Re: totalItems vs void:triples from Kjetil Kjernsmo on 2014-10-14 (public-hydra@w3.org from October 2014)

From: Kjetil Kjernsmo <kjetil@kjernsmo.net>
Date: Tue, 14 Oct 2014 21:49:12 +0200
To: public-hydra@w3.org
Message-Id: <201410142149.12315.kjetil@kjernsmo.net>

On Tuesday 14. October 2014 17.18.57 Ruben Verborgh wrote:
> Reasonably accurate sounds fine indeed.

Actually, I'm -1 to that :-)

> But that of course depends on how "reasonably accurate" hydra:totalItems
> is defined. As far as it is implemented now, the best possible estimate
> is used for void:triples, and I don't see any reason to do otherwise.
> Is that best possible estimate good enough for hydra:totalItems?

I'm thinking in terms of statistics, and I also note that we do not have any 
way to express uncertainty.

Best possible is a very inaccurate term. :-) You could envision a system 
with a sampling algorithm, and then, you set your sample size based on the 
confidence level. If you want a high confidence level, then the cost is 
higher, because you need a larger sample. And "best possible" means you are 
quite free to choose a confidence level based on the cost you, as the server 
owner, is prepared to pay for estimating the number of triples.
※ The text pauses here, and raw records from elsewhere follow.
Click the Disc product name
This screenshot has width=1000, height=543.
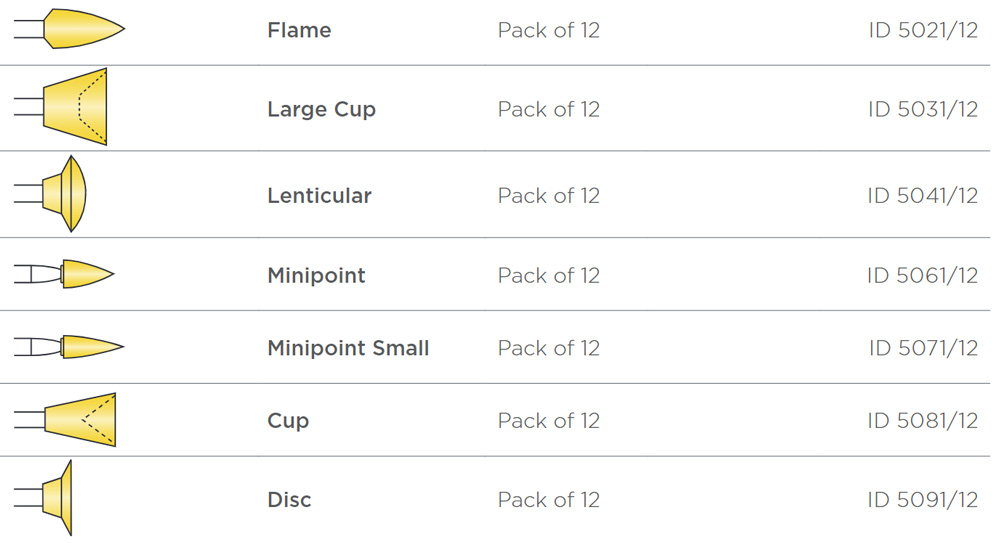click(289, 499)
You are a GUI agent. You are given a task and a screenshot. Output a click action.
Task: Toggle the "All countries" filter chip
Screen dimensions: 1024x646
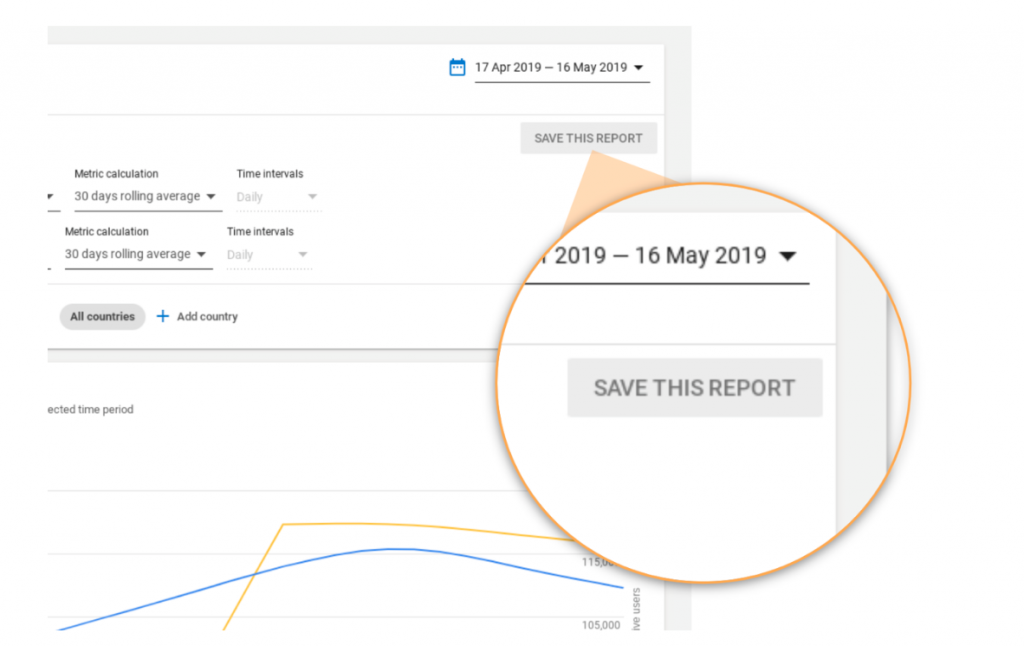[102, 317]
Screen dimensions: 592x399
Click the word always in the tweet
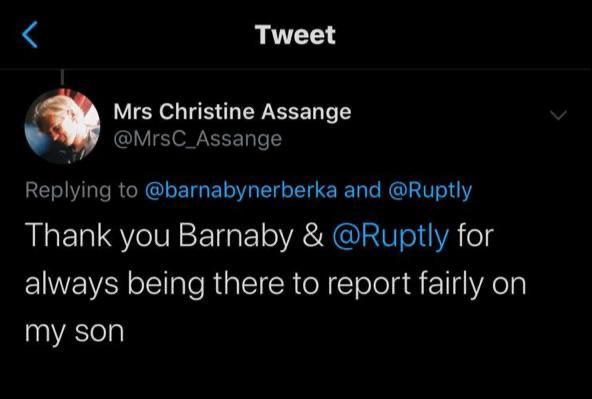(72, 284)
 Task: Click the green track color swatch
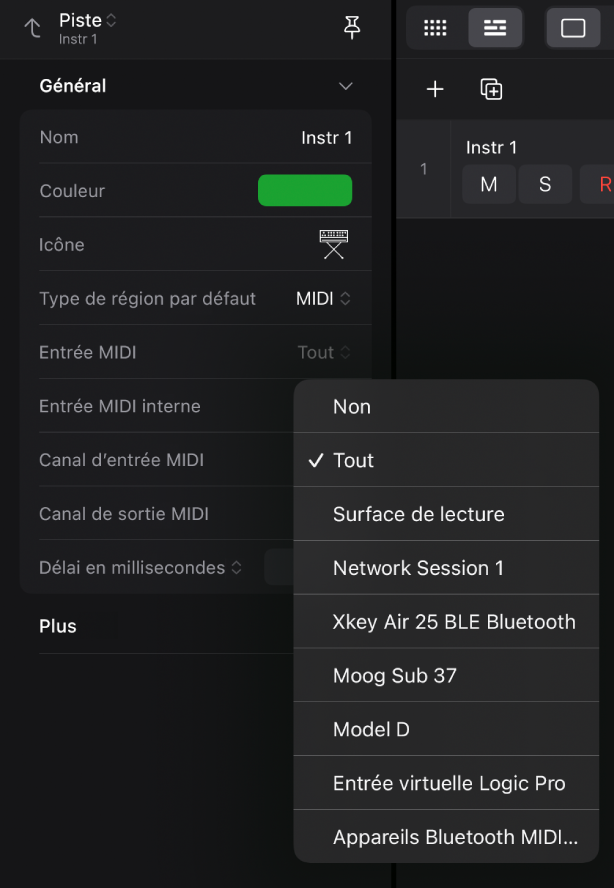(305, 190)
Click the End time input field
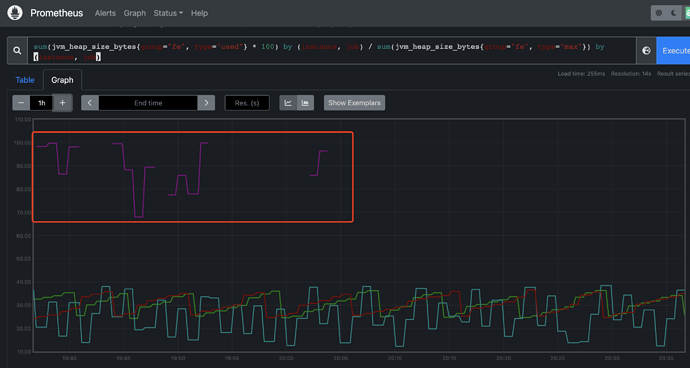Screen dimensions: 690x368 tap(148, 103)
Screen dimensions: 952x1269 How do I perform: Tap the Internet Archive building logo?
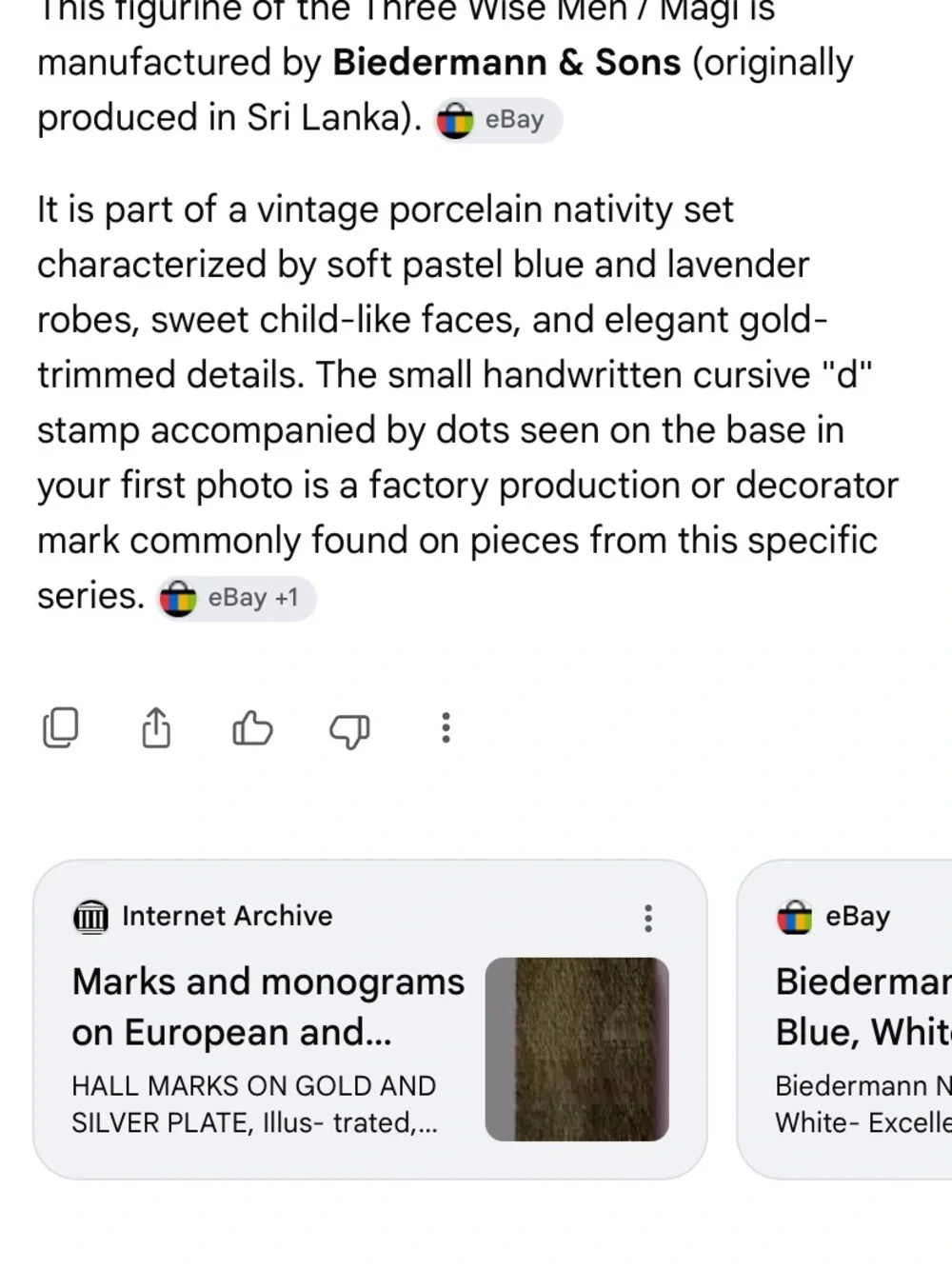pyautogui.click(x=91, y=917)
The 
confidence level needs to be pretty high, but as long as it is not specified, 
I think you'd be fine choosing something good enough, as you can say "well, 
it is the best I found I could defend paying for".

Exact, OTOH, means you have to count them all. Period. It may be outdated 
the next second, true, but you have to count them. IMHO. It isn't the 
changing server state that should be the distinction, it is whether you are 
allowed to use sampling to derive the triple count.

Then, the influence on the cost model and thus query execution may be quite 
substantial. Actually, I think we need to start working on cost models where 
uncertainty plays a role. Anybody want to join me in such an effort?

Cheers,

Kjetil

Received on Tuesday, 14 October 2014 19:49:48 UTC